Grandmaternal and maternal ethnotheories about early child care

Autor(en): Lamm, Bettina
Keller, Heidi
Yovsi, Relindis D.
Chaudhary, Nandita
Stichwörter: AMERICAN; AUTONOMY; CHINESE; CONGRUENCE; CULTURAL MODELS; ethnotheories; Family Studies; grandmother; PARENTAL ETHNOTHEORIES; parenting; Psychology; Psychology, Clinical; RELATEDNESS; SELF-DESCRIPTION; SOCIALIZATION; VALUES
Erscheinungsdatum: 2008
Herausgeber: AMER PSYCHOLOGICAL ASSOC
Journal: JOURNAL OF FAMILY PSYCHOLOGY
Volumen: 22
Ausgabe: 1
Startseite: 80
Seitenende: 88
Zusammenfassung: 
Parenting ethnotheories represent an organized set of ideas about parents, children, and development that are shared by members of cultural groups. Because these ideas and beliefs reflect cultural models and serve as representational frameworks for parenting strategies, they need to change with historical time.
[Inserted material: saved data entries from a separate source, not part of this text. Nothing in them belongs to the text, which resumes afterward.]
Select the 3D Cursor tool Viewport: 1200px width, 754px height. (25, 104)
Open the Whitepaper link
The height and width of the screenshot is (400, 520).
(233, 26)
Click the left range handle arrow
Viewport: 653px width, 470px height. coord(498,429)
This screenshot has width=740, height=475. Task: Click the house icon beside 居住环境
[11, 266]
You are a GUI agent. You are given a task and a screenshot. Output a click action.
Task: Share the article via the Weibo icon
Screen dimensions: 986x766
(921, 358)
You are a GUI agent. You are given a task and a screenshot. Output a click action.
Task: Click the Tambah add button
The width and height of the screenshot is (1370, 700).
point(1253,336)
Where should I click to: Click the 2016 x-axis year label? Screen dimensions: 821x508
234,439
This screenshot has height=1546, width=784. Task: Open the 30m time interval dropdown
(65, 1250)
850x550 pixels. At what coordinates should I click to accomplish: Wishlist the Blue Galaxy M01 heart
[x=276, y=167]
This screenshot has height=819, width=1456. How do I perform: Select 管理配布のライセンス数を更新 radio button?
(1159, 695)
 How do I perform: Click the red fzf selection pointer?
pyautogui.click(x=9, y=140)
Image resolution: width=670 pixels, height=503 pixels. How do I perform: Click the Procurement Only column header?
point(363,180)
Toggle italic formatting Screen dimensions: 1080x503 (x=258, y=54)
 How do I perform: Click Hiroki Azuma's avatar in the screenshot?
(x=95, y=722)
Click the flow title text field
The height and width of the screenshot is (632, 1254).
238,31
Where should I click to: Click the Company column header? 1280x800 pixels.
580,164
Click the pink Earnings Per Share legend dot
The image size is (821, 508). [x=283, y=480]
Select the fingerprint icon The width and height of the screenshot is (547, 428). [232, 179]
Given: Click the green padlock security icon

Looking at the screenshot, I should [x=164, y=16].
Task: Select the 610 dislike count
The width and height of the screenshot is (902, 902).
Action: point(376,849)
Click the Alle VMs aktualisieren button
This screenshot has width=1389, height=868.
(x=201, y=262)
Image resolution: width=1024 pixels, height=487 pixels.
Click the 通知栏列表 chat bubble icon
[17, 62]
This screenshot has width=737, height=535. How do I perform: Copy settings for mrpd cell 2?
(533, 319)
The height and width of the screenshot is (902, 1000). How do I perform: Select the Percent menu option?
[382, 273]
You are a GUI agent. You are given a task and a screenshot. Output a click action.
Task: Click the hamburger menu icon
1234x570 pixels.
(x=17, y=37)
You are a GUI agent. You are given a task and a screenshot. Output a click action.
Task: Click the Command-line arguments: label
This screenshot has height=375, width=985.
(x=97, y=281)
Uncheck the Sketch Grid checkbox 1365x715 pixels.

To analyze these changes, the authors interviewed mothers and grandmothers of 3-month-old infants in 4 different cultural environments-urban German middle-class families (41 mothers, 22 grandmothers), urban Indian middle-class families (36 mothers, 12 grandmothers), rural Cameroonian Nso families (29 mothers, 20 grandmothers), and urban Cameroonian Nso families (28 mothers, 12 grandmothers)-in regard to their ideas about infant care. The inter-views were analyzed according to content and discourse style. The results reveal that there is not only transmission of parental beliefs from one generation to the next but also variation in adaptation to changing environments. Although the global trend toward more independent cultural models of parenting is confirmed, the magnitude of change varies across the different cultural environments.